The regional media industry body representing 81 small-scale local newspaper publishers around Australia will be able to negotiate with new-age social media giants Google and Facebook about getting paid for news content published on their global internet platforms.
The independent publishers produce about 160 regional titles.
The Country Press Association has already reached an in-principle three-year deal with Facebook following an interim authorisation from the Australian Competition and Consumer Commission in April.
The ACCC's new authorisation will run for a decade.
ACCC chairman Rod Sims said by enabling 160 independent regional newspapers to present a united front, a deals were being reached with the multi-national technology giants which stood to benefit country news media businesses.
"The bargaining code has incentivised deals with a wide range of news businesses, both small and the larger players," Mr Sims said.

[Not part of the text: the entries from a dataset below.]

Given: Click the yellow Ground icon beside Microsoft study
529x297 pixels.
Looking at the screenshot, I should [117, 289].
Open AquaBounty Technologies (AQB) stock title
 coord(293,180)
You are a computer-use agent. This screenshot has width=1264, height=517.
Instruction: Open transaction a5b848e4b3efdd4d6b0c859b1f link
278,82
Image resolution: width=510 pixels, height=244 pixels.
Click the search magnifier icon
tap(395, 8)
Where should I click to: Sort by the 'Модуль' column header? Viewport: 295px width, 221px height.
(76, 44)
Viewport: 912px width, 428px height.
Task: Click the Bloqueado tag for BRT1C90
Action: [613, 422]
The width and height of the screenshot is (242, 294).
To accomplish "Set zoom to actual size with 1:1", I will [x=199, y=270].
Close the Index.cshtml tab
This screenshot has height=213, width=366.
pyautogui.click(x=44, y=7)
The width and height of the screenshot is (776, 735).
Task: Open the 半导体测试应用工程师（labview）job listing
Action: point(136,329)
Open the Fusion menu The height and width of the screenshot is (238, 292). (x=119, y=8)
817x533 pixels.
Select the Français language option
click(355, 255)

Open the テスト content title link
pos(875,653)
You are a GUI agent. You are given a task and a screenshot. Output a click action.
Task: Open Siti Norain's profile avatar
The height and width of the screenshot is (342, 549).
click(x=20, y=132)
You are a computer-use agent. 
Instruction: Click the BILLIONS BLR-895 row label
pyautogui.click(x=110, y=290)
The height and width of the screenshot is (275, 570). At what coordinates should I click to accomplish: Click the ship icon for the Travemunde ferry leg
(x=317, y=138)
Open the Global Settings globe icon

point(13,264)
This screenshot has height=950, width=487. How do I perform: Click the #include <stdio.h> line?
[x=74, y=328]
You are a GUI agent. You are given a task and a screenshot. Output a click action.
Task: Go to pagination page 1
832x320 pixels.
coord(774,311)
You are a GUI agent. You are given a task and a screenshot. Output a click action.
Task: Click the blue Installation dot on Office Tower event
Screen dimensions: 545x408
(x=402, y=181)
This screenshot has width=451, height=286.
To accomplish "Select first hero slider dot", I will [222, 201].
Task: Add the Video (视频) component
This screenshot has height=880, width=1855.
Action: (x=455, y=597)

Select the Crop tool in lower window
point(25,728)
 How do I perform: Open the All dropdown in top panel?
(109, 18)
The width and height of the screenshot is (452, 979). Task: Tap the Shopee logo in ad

The CPA and its members will also be able to discuss and exchange information with each other about theire negotiations.
"This is likely to result in benefits such as reduced transaction costs, allow CPA members, who are often small businesses, to have improved input into negotiations, and help contribute to the sustainability of Australian regional news businesses," Mr Sims said.
The ACCC had carefully considered any potential public detriments, including lessening of competition between CPA members, and did not consider the authorisation would result in any significant issues.
As yet, however, no digital platforms have been officially designated by the Treasurer to take advantage of collectively bargaining arrangements with newspaper companies, however the ACCC's authorisation process does permit them to commence arrangements with digital platforms.